I am writing a set of functions to generate a sitemap for a website. Lets assume that the website is a blog.
The definition of a sitemap is that it lists the pages that are available in a website. For a dynamic website, those pages change quite regularly.
Using the example of a blog, the 'pages' will be the blog posts (I'm guessing), since there is a finite limit on the number of links in a sitemap (ignore sitemap indexes for now), it means I cant keep adding a list of the latest blog posts, because at some point in the future, the limit will be exceeded.
I have made two (quite fundamental) assumptions in the above paragraph. They are:
Assumption 1:
A sitemap contains a list of pages in a website.

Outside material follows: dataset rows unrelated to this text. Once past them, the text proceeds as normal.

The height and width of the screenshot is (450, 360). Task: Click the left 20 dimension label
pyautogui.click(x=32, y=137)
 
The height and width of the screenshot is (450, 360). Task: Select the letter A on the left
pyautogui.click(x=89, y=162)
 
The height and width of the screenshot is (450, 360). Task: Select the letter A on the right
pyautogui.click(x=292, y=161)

For a dynamic website like a blog, the pages will be the blog posts. therefore, I can create a sitemap that simply lists the blogposts on the website. (This sounds like a feed to me)
Assumption 2:
since there is a hard limit on the number of links in the sitemap file, I can impose some arbitary limit N, and simply generate the file periodically, to list the latest N blogposts (at this stage, this is indistinguishable from a feed)
My questions then are:
- Are the assumptions (i.e. my understanding of what goes inside a sitemap file) valid/correct?
- What I described above, sounds very much like a feed, can bots not simply use a feed to index a web site (i.e. is a sitemap necessary)?
- If I am already generating a file that has the latest changes in it, I don't see the point of adding in the sitemap protocol file - can someone explain this?